Why does the new Block Transformer Architecture seem promising?

A recent paper jointly published by DeepMind, LG, and KAIST researchers introduced a new innovation for Transformer models: the global-to-local Block Architecture. The paper highlights up to 20x improvement in inference throughput vis-à-vis conventional transformer models. While this claim needs to be empirically validated by early adopters, the ideas posited in the paper do seem intuitively robust.

The Problem with Standard Transformers

In standard (autoregressive-based) transformer models, the self-attention mechanism needs to attend to all previous tokens, thereby significantly increasing the computational cost of token generation. As a remedial solution, the key-value (KV) states of each token across each layer are cached during autoregressive decoding. While each decoding step computes the KV state of a single token, the KV states of all tokens from previous sequences also need to be retrieved to compute the self-attention scores. This leads to high KV cache IO during the inference process, thus increasing the inference costs.

The Architecture of the Block Transformer

The Block Transformer comprises three main components: Embedder, Block Decoder, and Token Decoder.

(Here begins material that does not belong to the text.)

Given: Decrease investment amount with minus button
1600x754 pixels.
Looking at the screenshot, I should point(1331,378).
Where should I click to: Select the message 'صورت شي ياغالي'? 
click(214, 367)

Embedder: Embeds input block tokens into a block embedding, which then serves as input to the (block) decoder.
Block Decoder: Autoregressive transformer that applies self-attention (between blocks) to decode a context block embedding that contains information to predict the next block.
Token Decoder: Autoregressively decodes the next block tokens by applying local self-attention between tokens within each block.

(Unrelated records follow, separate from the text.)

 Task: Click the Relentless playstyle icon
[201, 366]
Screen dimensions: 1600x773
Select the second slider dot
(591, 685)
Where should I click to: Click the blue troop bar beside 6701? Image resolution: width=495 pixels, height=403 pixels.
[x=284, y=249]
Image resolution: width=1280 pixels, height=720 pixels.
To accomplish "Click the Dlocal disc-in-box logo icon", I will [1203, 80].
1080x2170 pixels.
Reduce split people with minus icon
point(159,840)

A reference diagram from one of the paper’s authors explains the architecture clearly. [Owner/Source: https://x.com/itsnamgyu/status/1807400615657803944]

Why does the concept of Block Architecture seem intuitively efficient?

Firstly, since the Block Decoder uses coarse-grained block inputs (instead of individual tokens), the context length gets reduced, thereby reducing the FLOPs for positionwise computation, and attention score computation. Additionally, the KV cache usage and KV cache IO are also reduced.

Secondly, the Token Decoder ensures that only local-context tokens need to be computed, stored, and retrieved – thereby eliminating a significant chunk of attention-related operations, and reducing computational complexity. For instance, the KV cache IO changes from quadratic complexity to linear complexity.

Here’s a comparison of the inference bottleneck and computational complexity between the vanilla transformer and the block/token decoders, as mentioned in the paper:

Note: D = Dimensions; B = Batch size; L = Context length; L_b = Block length; N = Number of layers

The researchers experimented with three embedder strategies to create the block embedding, and recommended lookup strategy as the most effective one. Longer prefixes in the token decoder were found to increase performance with minimal overhead. Additionally, MSE or contrastive losses at the block decoder were found to degrade performance.

Closing Comments

The overall innovation in this research is not entirely new. It is based on the concept of hierarchical global-to-local model architectures in which global dependencies are encoded in coarse detail, and fine details are encoded within local regions. The researchers extended this concept to mitigate the primary inference bottlenecks, which has a lot of practical significance fo companies working to develop/train/leverage LLMs within constrained budgets.